Beginning Monday night, February 27, snow fell over New York for about eight hours, covering the city in roughly 1-2 inches of accumulated snow by the morning of February 28. Residents woke to rainy conditions and icy roads, limiting Tuesday morning commutes.
Two days before the first of March, the flurries stretched across the mid and northeastern states in a subdued version of the storm that shook up the west coast a few days earlier. Towns from Washington DC to Maine accumulated 6 inches at most, a stark difference from the blizzard conditions that shut down Los Angeles and other nearby towns in the valleys of California’s hills and mountains.
The dichotomy of the storm on the two coasts is not the only surprising weather pattern brought by this national winter storm. In correlation with the storm, the National Weather Service (NWS) also reported record-high temperatures from the upper midwest to the southeast.
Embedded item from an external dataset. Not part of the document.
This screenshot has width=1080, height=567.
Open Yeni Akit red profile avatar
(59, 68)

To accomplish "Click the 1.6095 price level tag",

According to the NWS’s "Mean Max Temp Anomaly Forecast Map," only a small stretch of the middle of the country maintained typical temperatures in response to this storm. The rest of the continental United States is predicted to deal with weather anomalies leading into the first week of March.
A number of factors contribute to abnormal winter weather patterns outside of climate change, and New York meteorologist Brian Ciemnecki encourages residents not to panic. In a statement published in the New York Times, Ciemnecki remarked, "If we were not getting precipitation, this would be a different story, because then we’d be talking about drought."
Luckily, New York has received an average amount of precipitation, simply in the form of rainfall, as the cold air has lingered farther north for the majority of the 2022–2023 winter. Though Monday’s snowfall marked an unwelcome winter anomaly for some NYC residents, others took to the parks to enjoy what might be this season’s only significant storm.